Aka: Cervical Artery Dissection, Cervicocerebral Arterial Dissection, Dissecting Aneurysm of Precerebral Artery, Cerebroarterial Dissection, Blunt Vertebral Vascular Injury, Blunt Cerebrovascular Injury
  1. See Also
    1. Carotid Artery Dissection
    2. Traumatic Carotid Dissection
    3. Vertebral Artery Dissection
    4. Vertebral Artery Injury in Blunt Neck Trauma
  2. Definitions
    1. Cervical Artery Dissection (Cervicocerebral Arterial Dissection)
      1. Extracranial Arterial Dissection includes carotid dissection and Vertebral Dissection
  3. Epidemiology
    1. Cervical Artery Dissection (Carotid Artery and Vertebral Artery) are uncommon overall
      1. Overall: <2% of ischemic Cerebrovascular Accidents (2.6 to 2.9 per 100,000)
      2. Young Patients (age <45 years): 10-25% of ischemic Cerebrovascular Accidents
  4. Pathophysiology
    1. Vessel intima tear or vasa vasorum rupture
    2. Vessel wall media develops localized bleeding
    3. Blood within vessel wall separates layers resulting in a false lumen
    4. Aneurysm may form if vessel wall Hematoma expands toward adventitia (sub-adventitial dissection)
    5. Vessel lumen may be narrowed if vessel wall expands towards intima
  5. Types
    1. Carotid Artery Dissection (most common)
    2. Vertebral Artery Dissection
  6. Risk Factors
    1. Genetic Predisposition, Typically Connective Tissue Disorder (spontaneous dissection)
      1. Ehlers-Danlos Syndrome Type IV
      2. Marfan's Syndrome
      3. Autosomal Dominant Polycystic Kidney Disease
      4. Osteogenesis Imperfecta Type 1
    2. Coronary Artery Disease Risk Factors
      1. Hypertension
      2. Atherosclerosis
    3. Other possible risk factors
      1. Migraine Headache with aura
      2. Respiratory infection
        1. Autumn peak in dissection Incidence also may suggest infectious contributing factors
  7. Causes
    1. Spontaneous Cervical Artery Dissection
      1. Idiopathic (non-Traumatic)
      2. May be associated with risk factors as above
      3. Average age 44 years (+/- 13 years)
    2. Trauma
      1. See Vertebral Artery Injury in Blunt Neck Trauma
      2. See Traumatic Carotid Dissection
      3. Whiplash
      4. Rollercoasters
      5. Chiropractic Manipulation (1 in 20,000 Spinal Manipulations)
        1. Hufnagel (1999) Neurol 246: 683-88 [PubMed]
      6. Motor Vehicle Accidents (e.g.
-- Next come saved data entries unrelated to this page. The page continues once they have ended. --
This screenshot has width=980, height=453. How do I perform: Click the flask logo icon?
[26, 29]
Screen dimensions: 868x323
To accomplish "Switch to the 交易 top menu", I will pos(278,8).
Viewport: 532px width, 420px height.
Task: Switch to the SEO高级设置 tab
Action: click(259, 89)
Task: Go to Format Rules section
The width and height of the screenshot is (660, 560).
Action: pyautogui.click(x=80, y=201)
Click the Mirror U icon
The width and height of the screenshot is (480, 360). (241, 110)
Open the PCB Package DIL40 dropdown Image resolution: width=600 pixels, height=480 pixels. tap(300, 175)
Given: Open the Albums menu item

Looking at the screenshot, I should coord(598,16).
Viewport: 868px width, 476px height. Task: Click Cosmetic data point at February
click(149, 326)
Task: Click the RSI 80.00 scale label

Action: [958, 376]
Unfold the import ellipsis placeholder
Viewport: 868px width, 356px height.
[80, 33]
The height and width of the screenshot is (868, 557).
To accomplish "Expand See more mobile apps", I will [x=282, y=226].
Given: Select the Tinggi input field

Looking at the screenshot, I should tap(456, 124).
Seat Belt Sign)
      7. Strangulation Injury
    3. Hyperextension or rotation of the neck (esp. if sudden)
      1. Yoga
      2. Painting ceiling
      3. Coughing, Sneezing or Vomiting
      4. Procedural Sedation
  8. Findings
    1. See Carotid Artery Dissection
    2. See Vertebral Artery Dissection
    3. Findings are specific to distribution of dissection
    4. Unilateral Headache (68%)
    5. Neck Pain (39%)
    6. Facial Pain (10%)
  9. Differential Diagnosis
    1. See Headache Causes
    2. Subarachnoid Hemorrhage
    3. Cerebral Venous Thrombosis
    4. Reversible Cerebral Vasoconstriction Syndrome (RCBS)
    5. Spontaneous Intracranial Hypotension
    6. Pituitary Apoplexy
    7. Pheochromocytoma
    8. Cerebrovascular Accident
  10. Imaging
    1. CT Angiogram Head and Neck
      1. Optimal in Vertebral Artery Dissection
      2. High efficacy when compared with DSA in blunt cervical Trauma
        1. Test Sensitivity: 97.7%
        2. Test Specificity: 100%
        3. Positive Predictive Value: 100%
        4. Negative Predictive Value: 99.3%
        5. Eastman (2006) J Trauma 60(5): 925-9 +PMID:16688051 [PubMed]
      3. Double lumen sign (false and true lumen)
      4. Flame-like taper of vessel lumen
    2. MRI/MRA Head and Neck (T1 axial cervical with fat saturation)
      1. Overall preferred dissection imaging, esp. in Carotid Artery Dissection
      2. Able to identify intramural Hematoma
    3. Digital Subtraction Angiography (DSA)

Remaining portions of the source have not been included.